WORK REQUIRED: Within the listing below, show every line that contains the word "dropdown".

ENTRIES SHOWN:
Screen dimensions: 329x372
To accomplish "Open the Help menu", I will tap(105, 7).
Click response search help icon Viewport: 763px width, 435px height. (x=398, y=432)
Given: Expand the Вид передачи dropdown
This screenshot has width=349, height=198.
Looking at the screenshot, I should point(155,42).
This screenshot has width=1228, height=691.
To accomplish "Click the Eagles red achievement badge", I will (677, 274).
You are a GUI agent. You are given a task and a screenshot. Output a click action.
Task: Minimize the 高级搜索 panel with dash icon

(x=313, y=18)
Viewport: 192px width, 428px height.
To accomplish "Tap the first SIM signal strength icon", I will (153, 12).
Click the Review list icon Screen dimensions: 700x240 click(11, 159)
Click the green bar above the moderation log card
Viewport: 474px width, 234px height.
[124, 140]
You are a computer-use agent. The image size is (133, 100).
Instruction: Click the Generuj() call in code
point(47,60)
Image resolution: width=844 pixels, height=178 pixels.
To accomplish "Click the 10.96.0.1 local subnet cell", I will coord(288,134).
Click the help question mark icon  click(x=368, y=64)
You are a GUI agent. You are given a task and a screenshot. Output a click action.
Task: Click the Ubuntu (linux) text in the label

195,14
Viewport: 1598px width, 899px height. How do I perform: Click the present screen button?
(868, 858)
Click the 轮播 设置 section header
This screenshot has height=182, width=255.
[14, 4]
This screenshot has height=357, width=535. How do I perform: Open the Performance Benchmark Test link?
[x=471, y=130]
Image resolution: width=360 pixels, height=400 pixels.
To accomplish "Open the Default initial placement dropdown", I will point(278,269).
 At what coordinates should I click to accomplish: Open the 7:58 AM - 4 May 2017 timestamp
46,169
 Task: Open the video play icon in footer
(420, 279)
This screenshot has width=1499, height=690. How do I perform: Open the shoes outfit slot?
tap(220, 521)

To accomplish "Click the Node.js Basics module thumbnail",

ANSWER TO THE PROBLEM:
Given: Expand the Вид передачи dropdown
To accomplish "Open the Default initial placement dropdown", I will point(278,269).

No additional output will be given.